Japan to start releasing treated Fukushima water into sea in 2 years

The work to release the water will begin in about two years, the government said, and the whole process is expected to take decades.

Japan to start releasing treated Fukushima water into sea in 2 years-dnm

Japan plans to release into the sea more than 1 million metric tons of treated radioactive water from the destroyed Fukushima nuclear station, the government said on Tuesday, a decision that is likely to anger neighbours such as South Korea.

The decision, long speculated but delayed for years due to safety concerns and protests, came at a meeting of Cabinet ministers who endorsed the ocean release as the best option.

The accumulating water has been stored in tanks at the Fukushima Daiichi plant since 2011, when a massive earthquake and tsunami damaged its reactors and their cooling water became contaminated and began leaking. The plant’s storage capacity will be full late next year.

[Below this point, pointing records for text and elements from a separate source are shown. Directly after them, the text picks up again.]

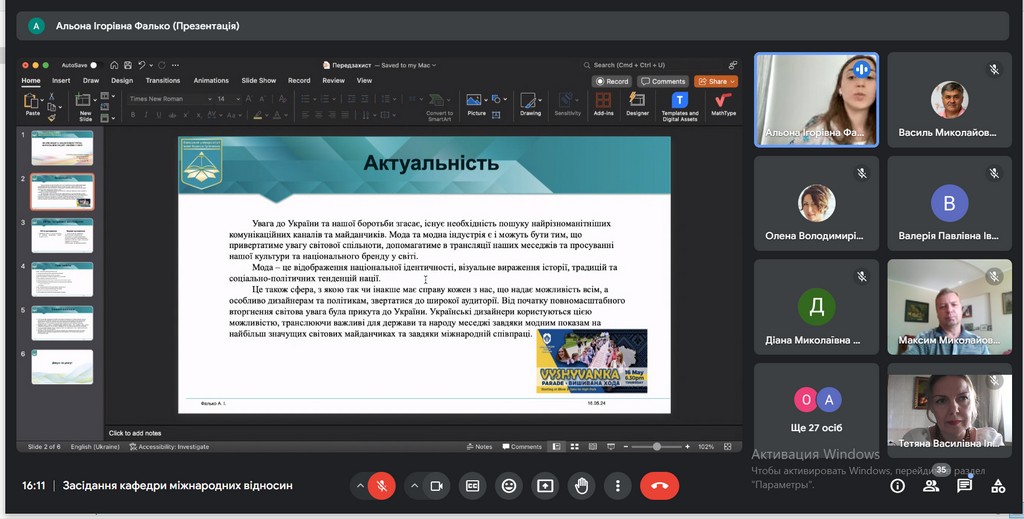Expand microphone audio settings chevron

click(359, 486)
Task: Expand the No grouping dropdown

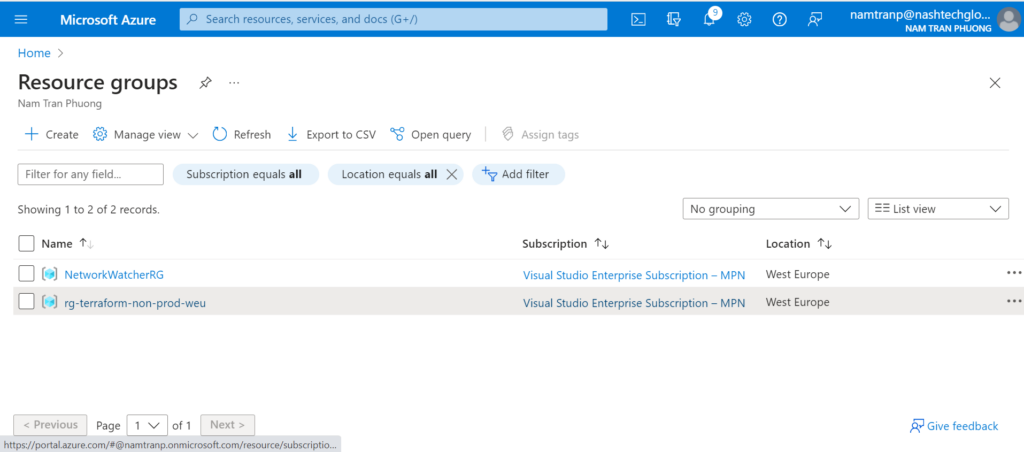Action: pyautogui.click(x=770, y=209)
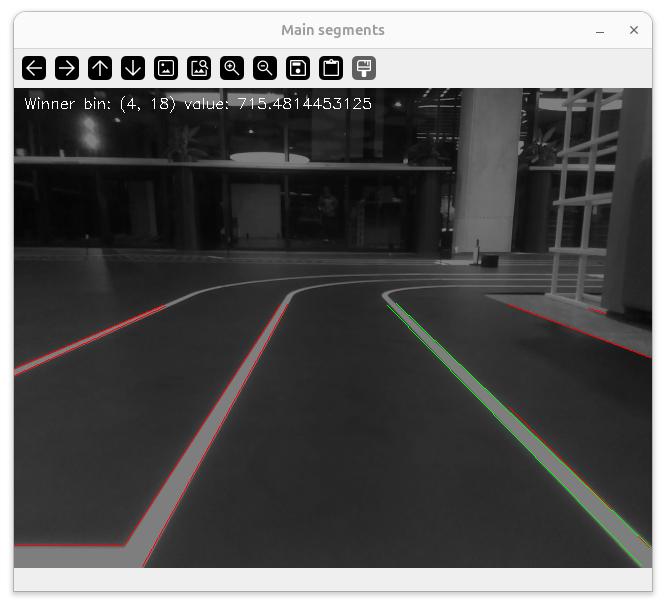This screenshot has height=608, width=666.
Task: Click the "Main segments" window title
Action: click(332, 31)
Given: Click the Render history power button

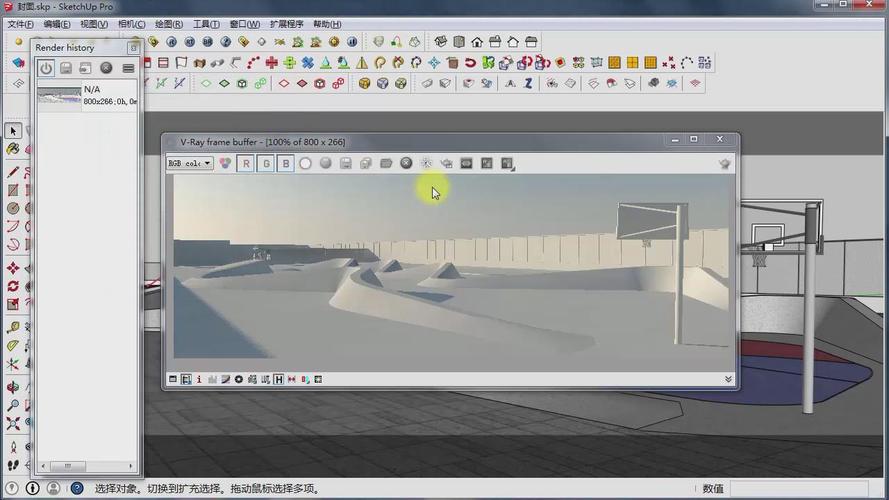Looking at the screenshot, I should click(46, 68).
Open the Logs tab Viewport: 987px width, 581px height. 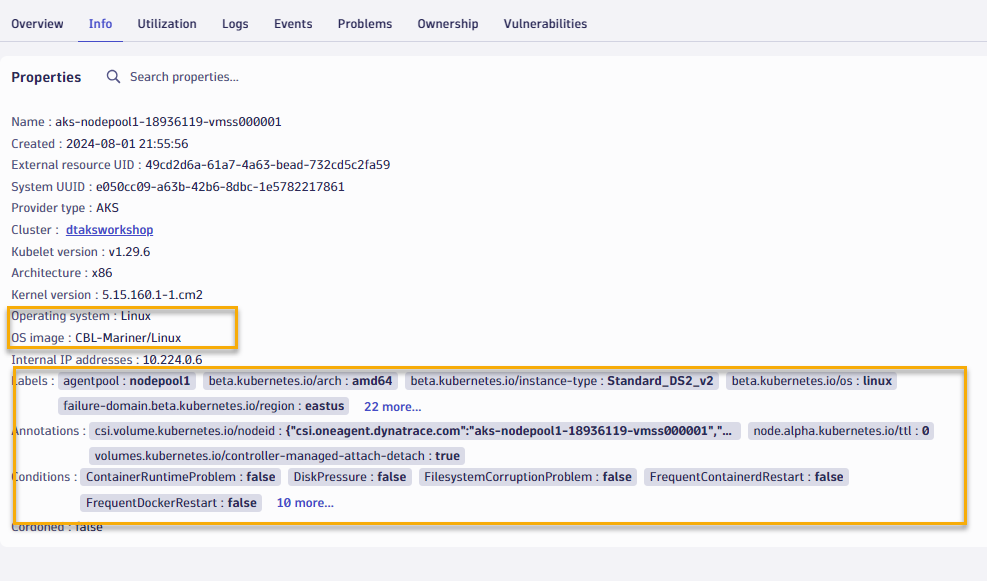235,24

The work to release the water will begin in about two years, the government said, and the whole process is expected to take decades.

"On the premise of strict compliance with regulatory standards that have been established, we select oceanic release," the government said in a statement after relevant ministers formalized the decision.

Prime Minister Yoshihide Suga said ocean release was the most realistic option and that disposing the water is unavoidable for the decommissioning of the Fukushima plant, which is expected to take decades. He also pledged the government would work to ensure the safety of the water and to prevent damaging rumours.

The plant’s operator, Tokyo Electric Power Co., and government officials say tritium, which is not harmful in small amounts, cannot be removed from the water, but all other selected radionuclides can be reduced to levels allowed for release. Some scientists say the long-term impact on marine life from low-dose exposure to such large volumes of water is unknown.

The government stresses the safety of the water by calling it “treated” not “radioactive” even though radionuclides can only be reduced to disposable levels, not to zero. The amount of radioactive materials that would remain in the water is also still unknown.

The decision comes about three months ahead of the postponed Olympic Games to be hosted by Tokyo, with some events planned as close as 35 miles (56 kilometers) from the wrecked plant.

The disposal of contaminated water from the Fukushima Daiichi plant, run by Tokyo Electric Power, has proved a thorny problem for Japan as it pursues a decades-long decommissioning project.